(Stored data)
--- START ---

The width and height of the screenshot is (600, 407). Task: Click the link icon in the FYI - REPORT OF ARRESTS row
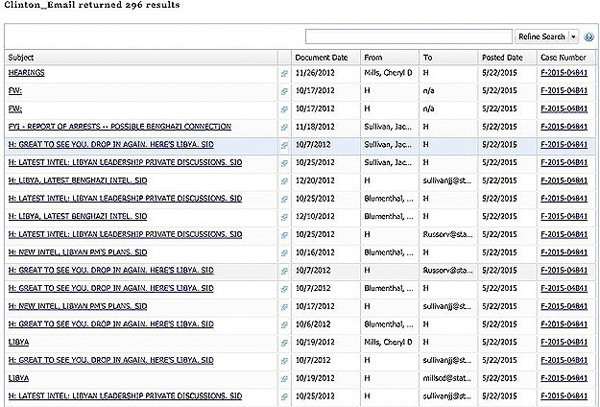point(284,128)
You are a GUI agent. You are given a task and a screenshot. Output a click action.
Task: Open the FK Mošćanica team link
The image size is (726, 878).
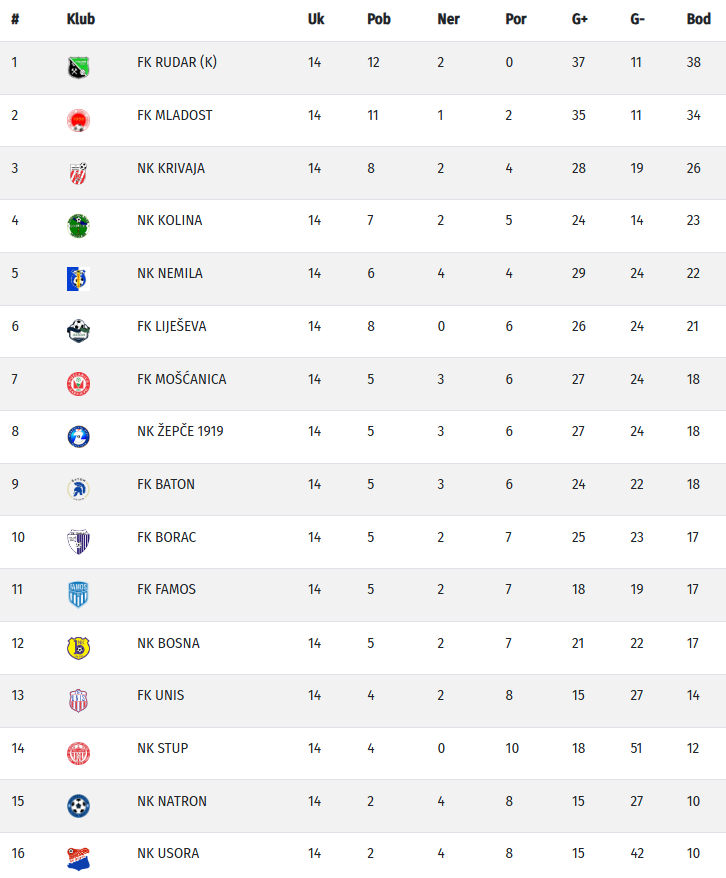(x=181, y=379)
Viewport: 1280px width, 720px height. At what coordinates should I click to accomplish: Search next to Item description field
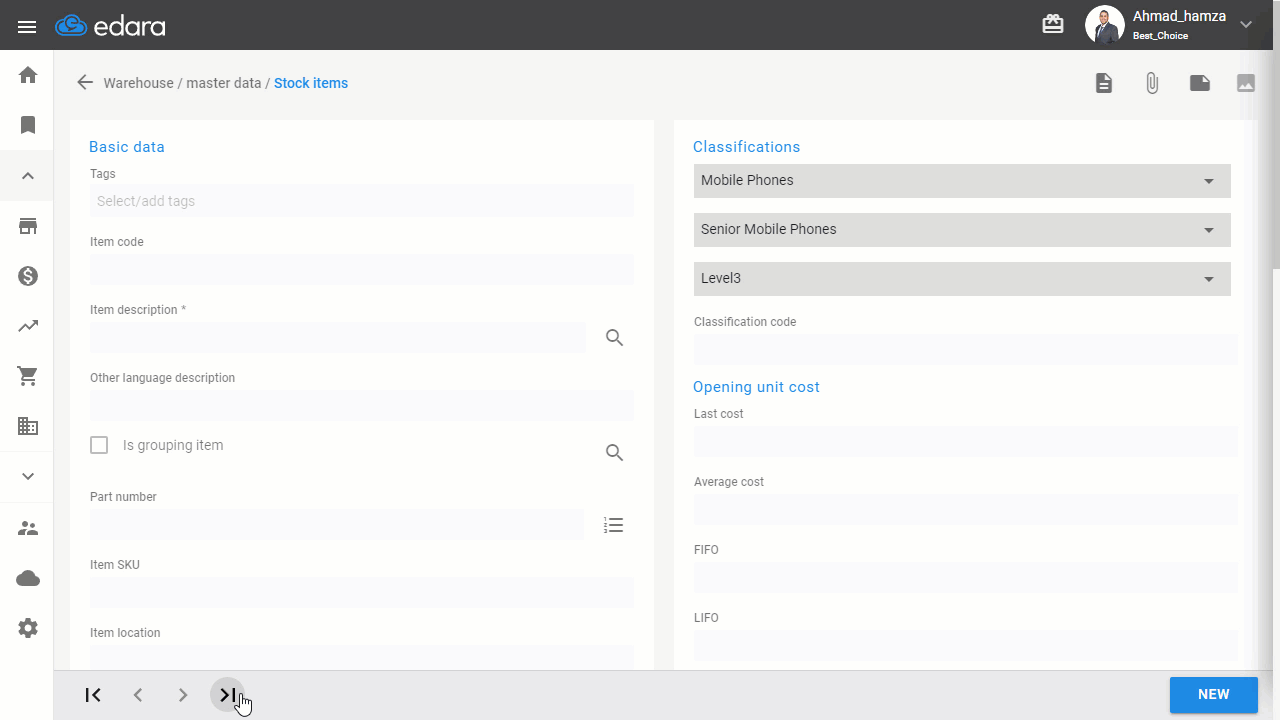click(615, 338)
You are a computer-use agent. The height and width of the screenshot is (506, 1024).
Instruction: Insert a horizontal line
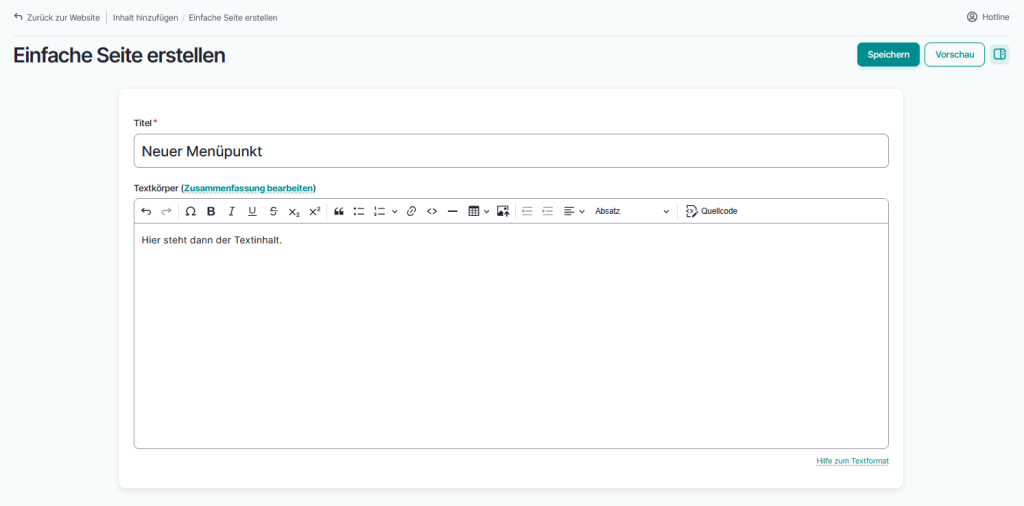452,211
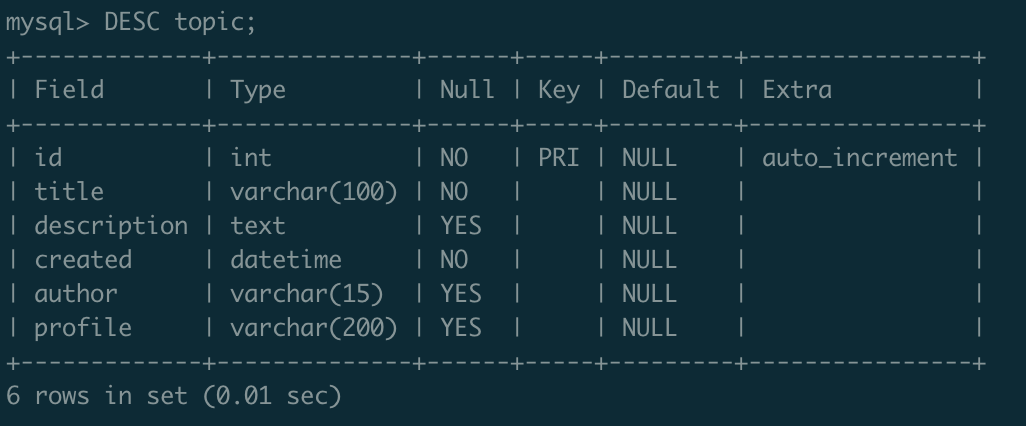1026x426 pixels.
Task: Click the Field column header
Action: (x=69, y=90)
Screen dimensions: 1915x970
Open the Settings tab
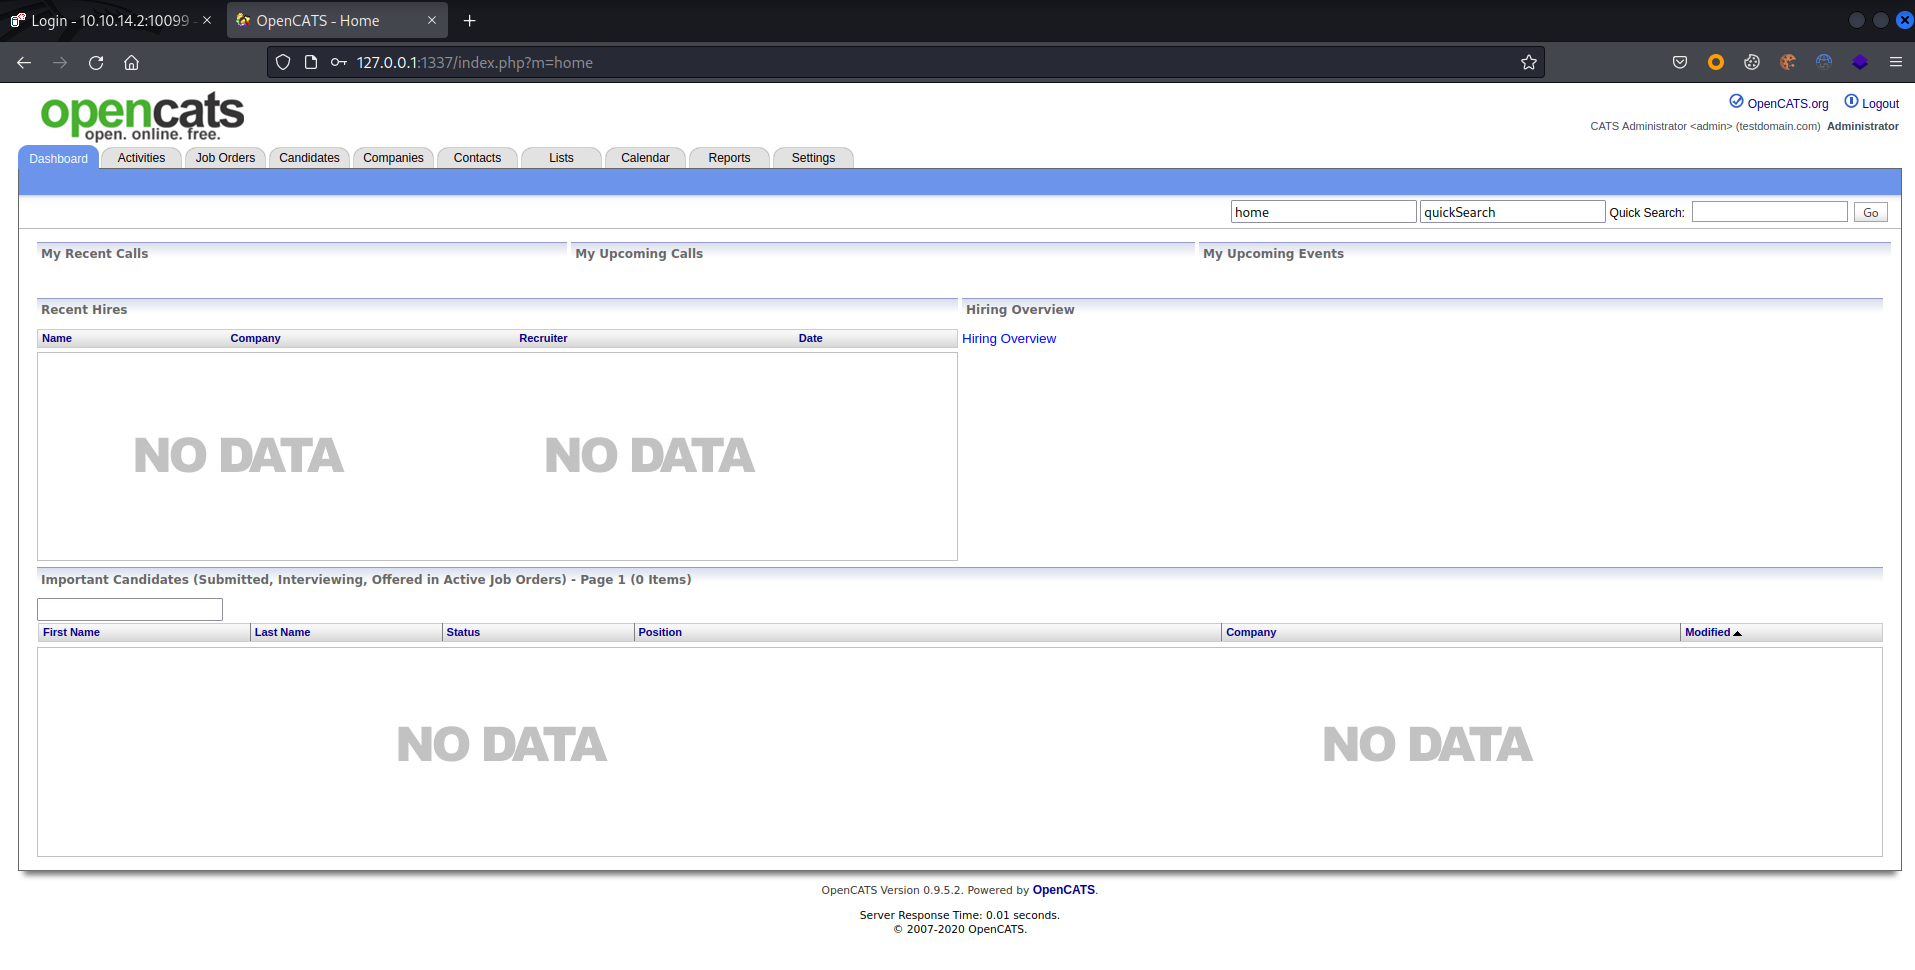[x=813, y=158]
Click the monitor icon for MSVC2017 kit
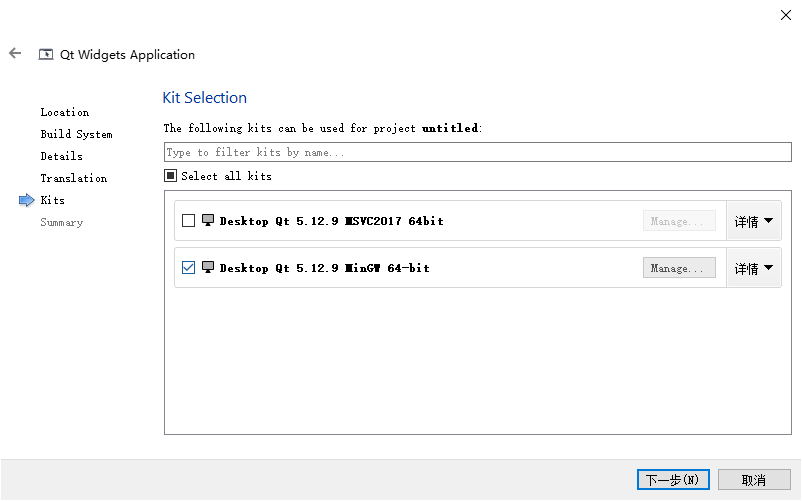 tap(208, 220)
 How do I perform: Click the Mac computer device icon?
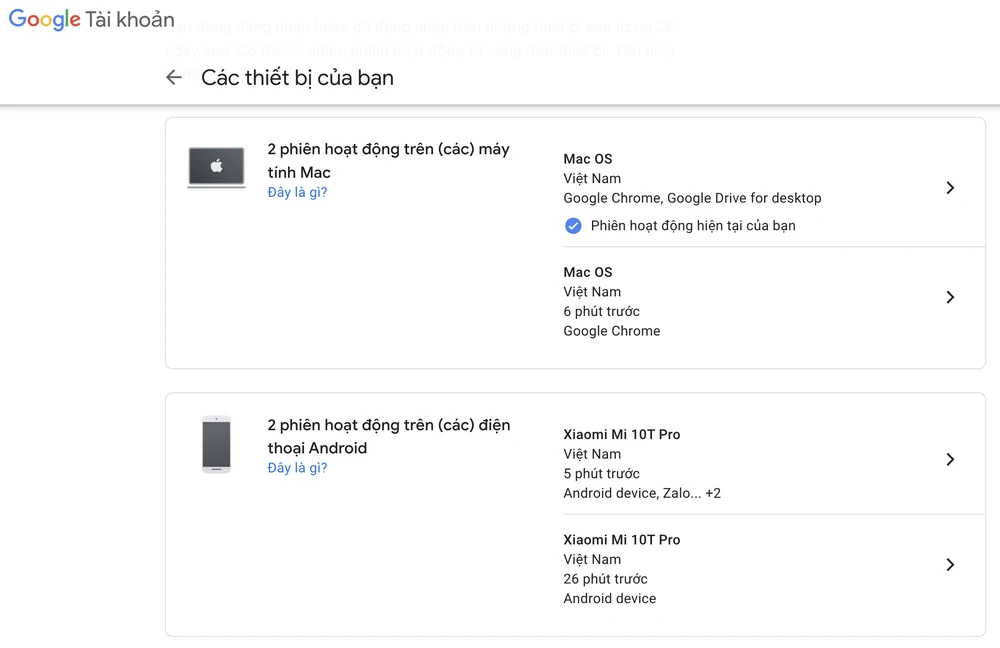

--- END ---

▶ **What the task requires**: In the data above, how many lines carry the string "agent"? Only the number should be given.

▶ **Task result**: 2